One year we got coal for Christmas, real coal, after spending Christmas Eve locked in the throws of the rivalry only very close siblings know. We, being mischievous children, refused to allow or special Christmas Coal to be burned in the furnace and saved it in disintegrating Ziploc bags for years.

We’ve seen each other broken and desperate and returning from our earliest forays from the safety of family into the great loneliness of the wide world. We’ve defended each other and offended each other more times than I can count.

He almost learned to ride his bike before I mastered mine. There was nothing like the threat of my baby brother getting there first to motivate me to get back up and try again. The day we learned we peddled up and down the long dirt driveway all day and at the end were so tired we fell asleep in our spaghetti and had to be carried to bed.

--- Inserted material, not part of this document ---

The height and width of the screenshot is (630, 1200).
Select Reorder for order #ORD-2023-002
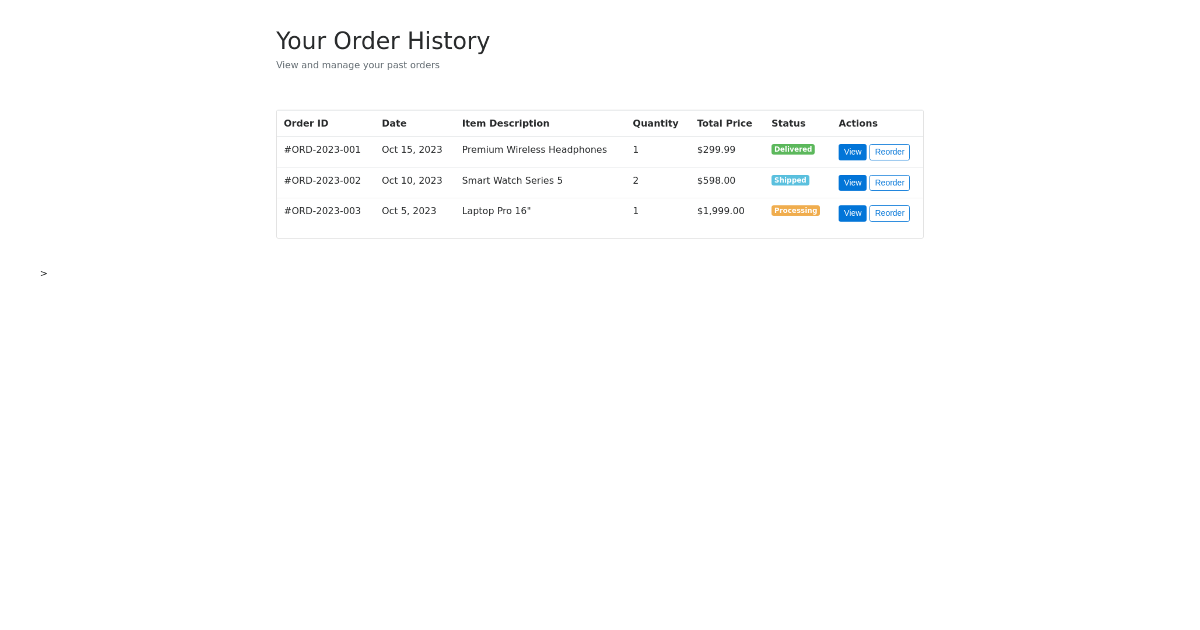[x=889, y=183]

I remember our first church potluck. I think we were seven and five. We had never, ever, seen to much food. Two kids who were always hungry and often cold and felt like we never had quite enough. We ate and ate and ate. Then went back for more dessert. When it was time to go mom couldn’t find us. We had crawled off to a dark, empty Sunday School room so stuffed we couldn’t move.

Mom used to drive an hour to take us to see fireworks for the Fourth of July. We’d put our pajamas on in a public park and watch the show on an old picnic blanket on the hood of the station wagon. (Station wagons had miles-long hoods back then!) It was guaranteed we’d fall asleep on the way home. He was perhaps 2 or 3 one year and we had the best spot in town–right under the hill they were launched from–and they were so close and loud he slipped off the car and started running home.

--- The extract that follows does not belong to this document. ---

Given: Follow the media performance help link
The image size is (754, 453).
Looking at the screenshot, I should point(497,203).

I have a picture of him, 18 years-old and snuggling a kitten. By 18 he was 6 feet tall and had the muscles of a young man who made his living hauling roofing tiles up ladders and swinging 20 pound hammers. He had a beard and hair tied back in a messy, short pony-tail. And a long-haired adolescent cat in his arms.

But today, today he is 30.

He’s still a free-spirit. And I couldn’t be prouder of my baby brother. I don’t understand him like I used to. The last ten years have forced us to grow up and grow apart. We don’t get to spend long afternoons smoking pot in a rusted out Tercel on the edge of town or weekends playing backgammon by the peculiar set of sibling-rules we invented anymore. We don’t take weekend road trips to visit our cousin or stay up all night in Denny’s doing our homework and chain smoking Camels these days. We don’t mop up each others’ vomit when the party has gone on too long or wake up hungover and cure it with pots of coffee and bong-hits while watching This Old House and VHS recordings of re-runs of The Simpsons anymore.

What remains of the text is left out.